Problem statement.
Count the lines in the records below that contain the string "word". Reply with the number only.

Extracted data records.
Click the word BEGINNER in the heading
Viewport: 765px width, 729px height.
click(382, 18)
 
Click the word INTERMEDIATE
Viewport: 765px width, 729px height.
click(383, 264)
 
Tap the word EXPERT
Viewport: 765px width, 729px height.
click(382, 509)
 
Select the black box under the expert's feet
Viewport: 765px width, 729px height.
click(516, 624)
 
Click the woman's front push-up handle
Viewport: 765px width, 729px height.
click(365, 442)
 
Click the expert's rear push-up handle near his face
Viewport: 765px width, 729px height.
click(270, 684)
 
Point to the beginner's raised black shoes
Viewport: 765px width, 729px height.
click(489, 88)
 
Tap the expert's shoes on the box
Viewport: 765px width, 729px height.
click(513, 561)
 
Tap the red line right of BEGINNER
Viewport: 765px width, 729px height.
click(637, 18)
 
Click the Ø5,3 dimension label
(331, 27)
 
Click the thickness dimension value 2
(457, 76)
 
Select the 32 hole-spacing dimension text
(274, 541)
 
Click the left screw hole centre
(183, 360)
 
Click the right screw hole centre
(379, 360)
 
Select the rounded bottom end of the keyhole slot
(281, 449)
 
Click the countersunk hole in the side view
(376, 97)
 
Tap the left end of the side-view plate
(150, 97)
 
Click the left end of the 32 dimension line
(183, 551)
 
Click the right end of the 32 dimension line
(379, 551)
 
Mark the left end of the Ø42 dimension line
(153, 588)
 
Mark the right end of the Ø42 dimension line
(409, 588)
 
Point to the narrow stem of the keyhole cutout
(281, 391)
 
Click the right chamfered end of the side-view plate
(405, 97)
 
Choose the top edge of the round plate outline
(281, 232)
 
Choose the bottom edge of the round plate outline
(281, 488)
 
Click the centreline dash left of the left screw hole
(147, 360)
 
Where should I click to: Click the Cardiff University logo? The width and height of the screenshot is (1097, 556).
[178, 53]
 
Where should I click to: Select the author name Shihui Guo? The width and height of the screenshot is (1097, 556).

Task result.
3